Only 11 of the 18 races fitted this criteria, but it did include at least one race at every circuit and showed just how close FIA F3 is when one team isn’t dominating. The top 19 were covered by just one percent on race pace, with the remaining 16 drivers all within the 102% mark.

While Prema did start the season as the top team on race pace, improvements by ART, Hitech and HWA meant drivers from those teams got closer to the front. ART and HWA matched Prema in being the fastest team at two different circuits, and the improvements by ART propelled Pourchaire into title contention.

Piastri was down in eighth, only narrowly ahead of old Formula Renault Eurocup rival and Monza race two pacesetter Alexander Smolyar. The race pace gap between Piastri and his team-mate Vesti at the top, whose own title hopes were undone by two retirements in the higher-scoring Saturday races and a qualifying deficit that was similar to Piastri’s, was larger than what covered Piastri down to Fittipaldi.

Were it not for Barnicoat’s starring cameo, then Alex Peroni would have got Campos Racing into the top 10 on qualifying pace, race pace and peak race pace on the season averages.

Beyond the drivers usually fighting for wins, it was the Australian’s abilities that stood out the most when his team-mates were usually back row prospects. Peroni claimed two fastest laps and three podiums, but his team just got slower and slower as the season went on.

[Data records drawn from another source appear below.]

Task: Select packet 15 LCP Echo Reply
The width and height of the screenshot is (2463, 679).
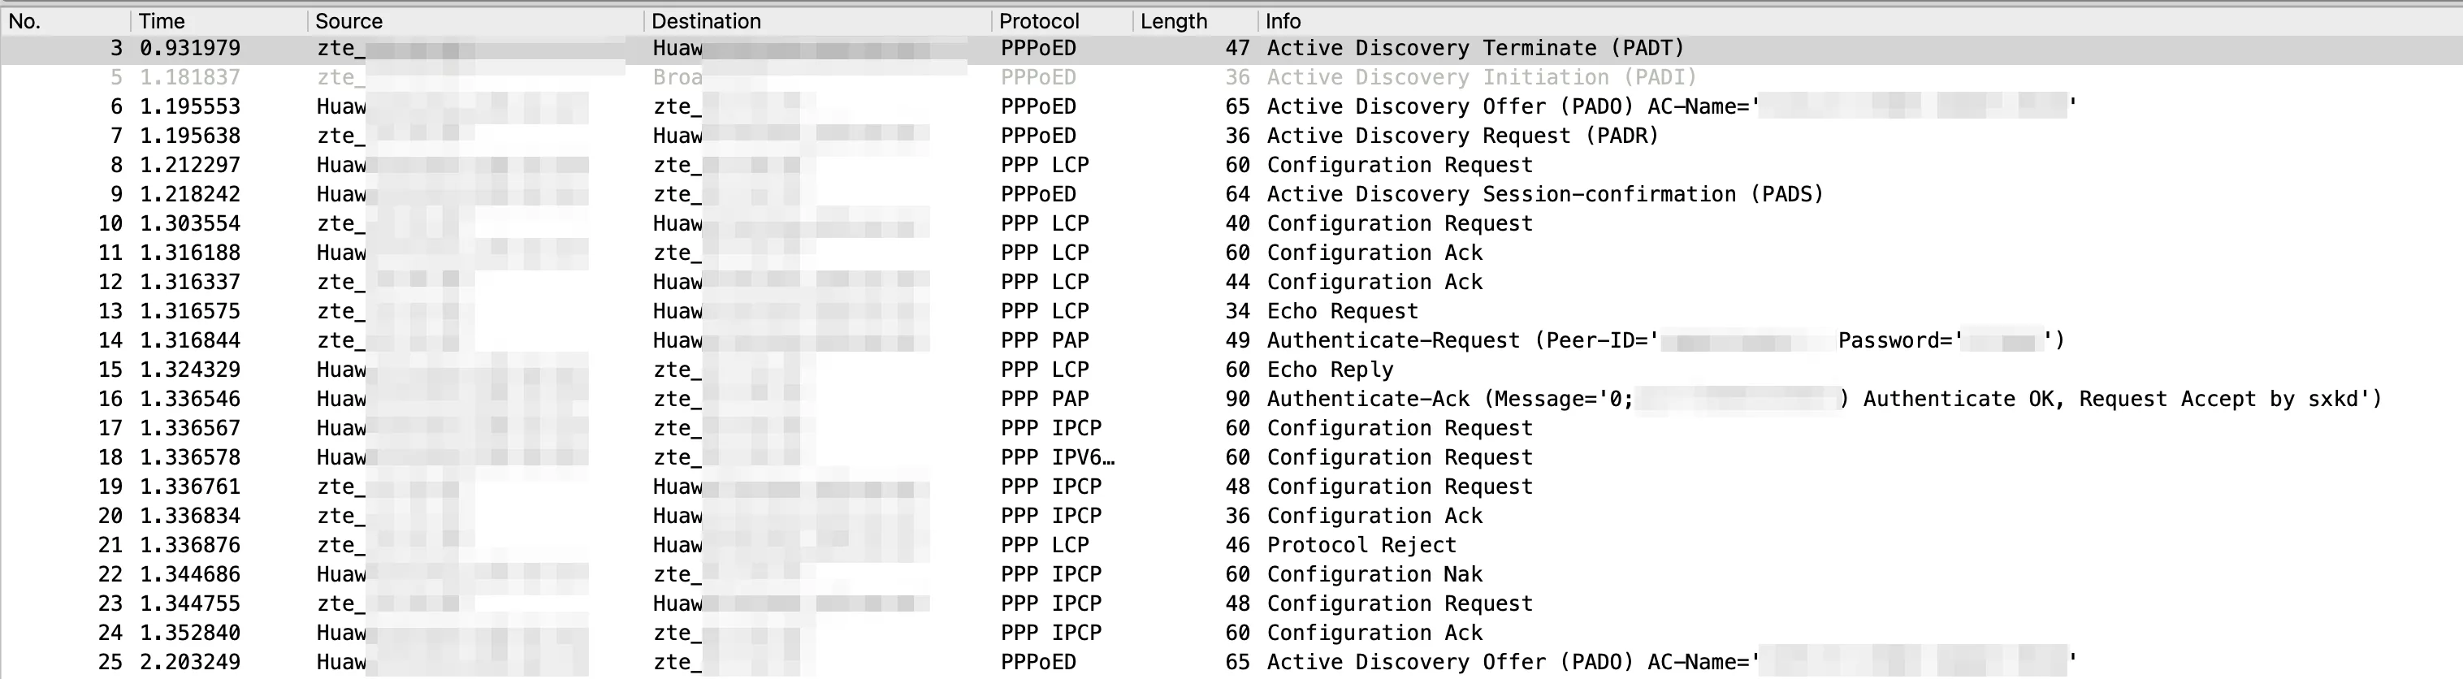Action: 1329,370
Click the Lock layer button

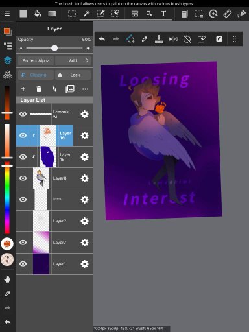pos(73,75)
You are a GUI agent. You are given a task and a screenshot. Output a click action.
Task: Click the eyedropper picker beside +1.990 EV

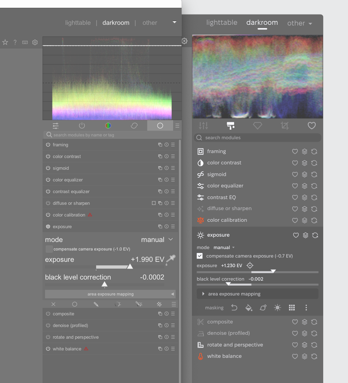tap(171, 260)
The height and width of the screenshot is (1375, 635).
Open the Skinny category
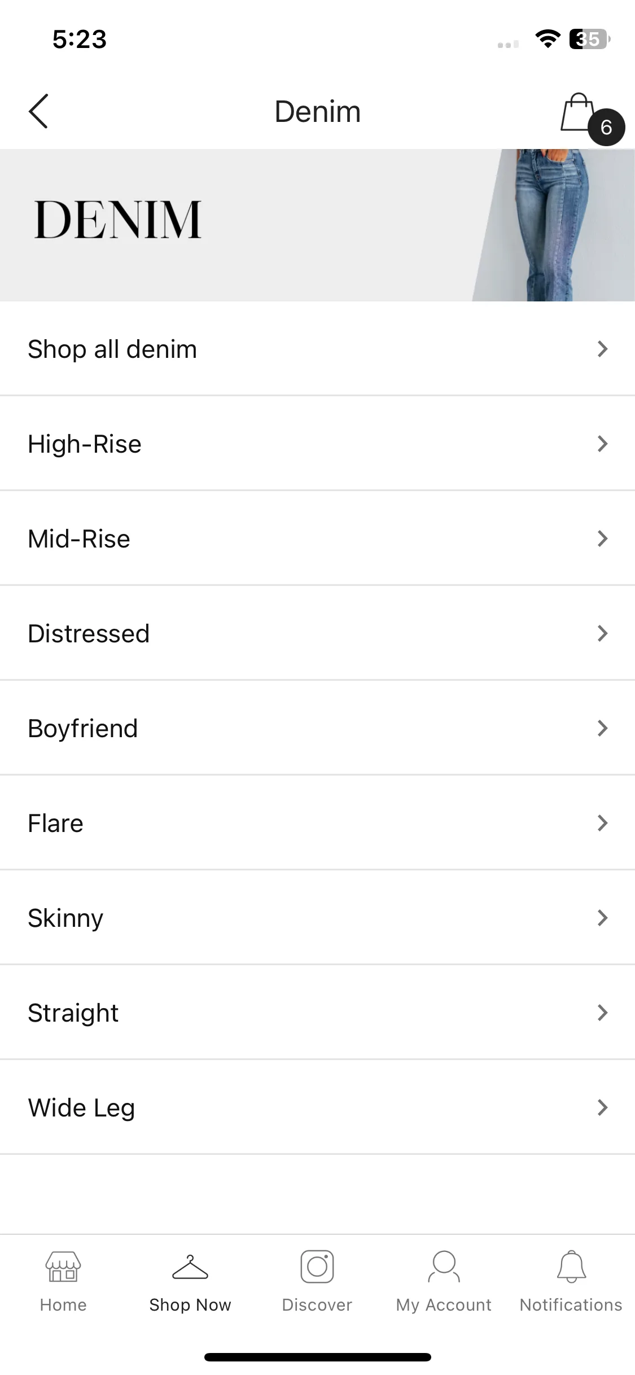click(317, 918)
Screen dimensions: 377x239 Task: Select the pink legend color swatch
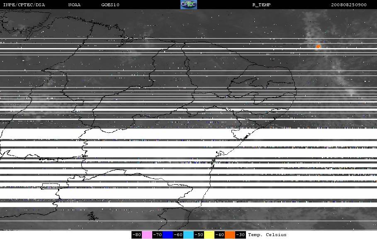(147, 235)
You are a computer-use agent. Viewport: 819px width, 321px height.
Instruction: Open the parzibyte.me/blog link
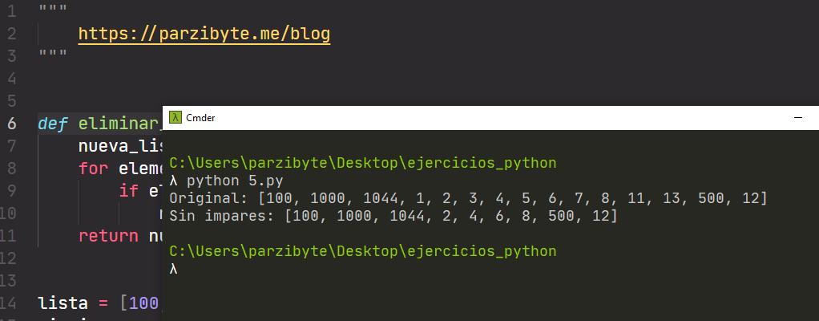click(x=204, y=34)
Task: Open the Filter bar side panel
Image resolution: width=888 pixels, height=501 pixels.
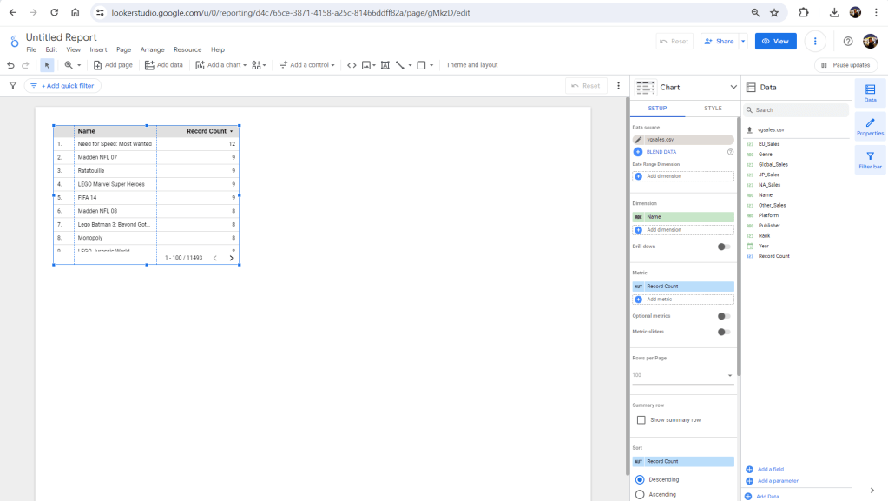Action: point(870,160)
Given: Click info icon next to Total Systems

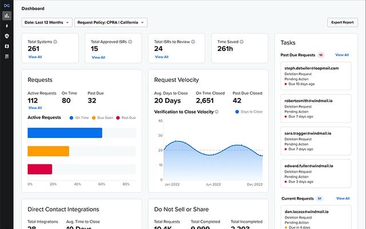Looking at the screenshot, I should pos(55,42).
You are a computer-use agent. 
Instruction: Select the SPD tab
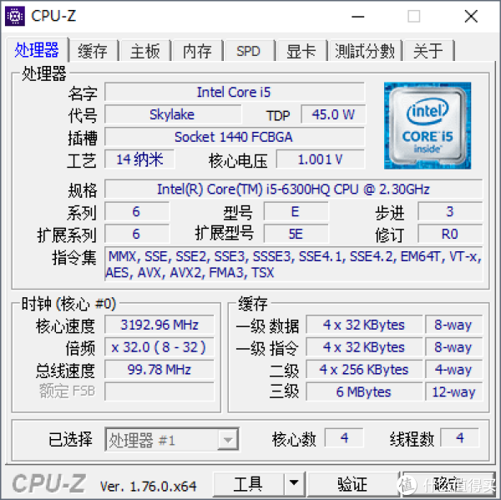point(249,51)
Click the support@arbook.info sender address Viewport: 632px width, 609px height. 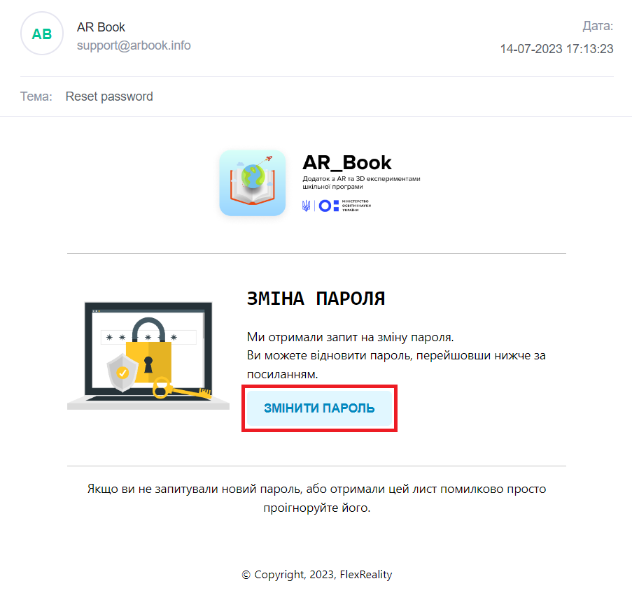point(134,45)
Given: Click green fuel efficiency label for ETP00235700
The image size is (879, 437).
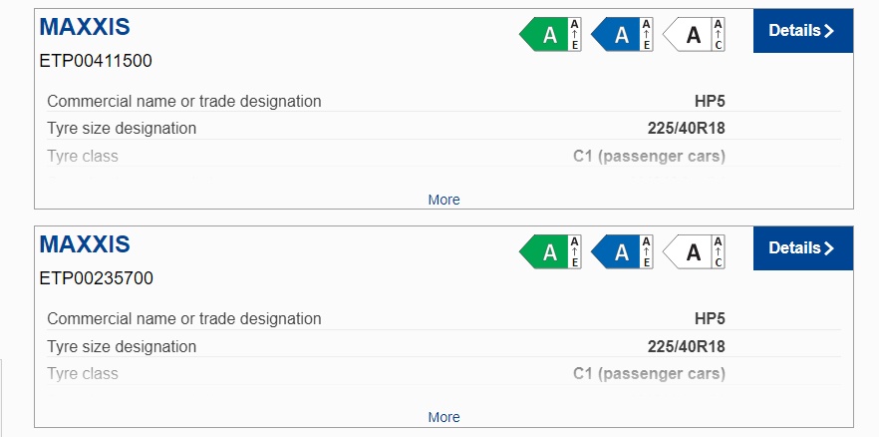Looking at the screenshot, I should point(550,252).
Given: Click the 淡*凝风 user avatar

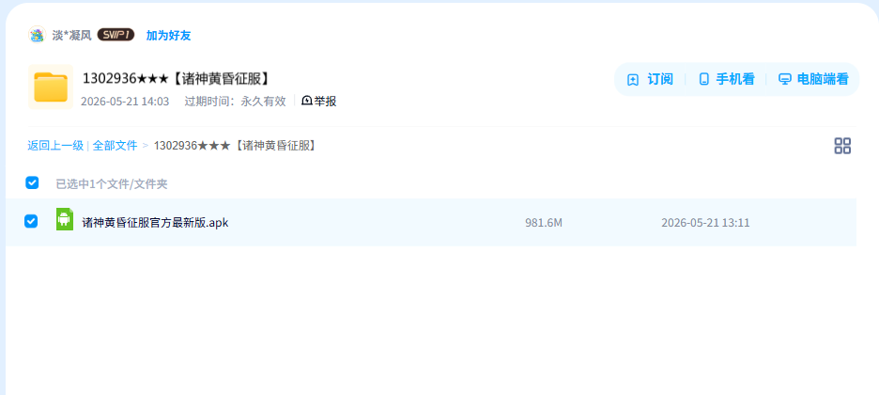Looking at the screenshot, I should 37,35.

Over the first rounds he was only 0.2% off the front in qualifying, but that gap had more than quadrupled by the final rounds in Italy. Only once did one of his team-mates get within 0.5% of him though, and he ended up contributing the entirety of Campos’s points haul – enough to put it ahead of Carlin, Jenzer Motorsport and Charouz Racing System in the standings.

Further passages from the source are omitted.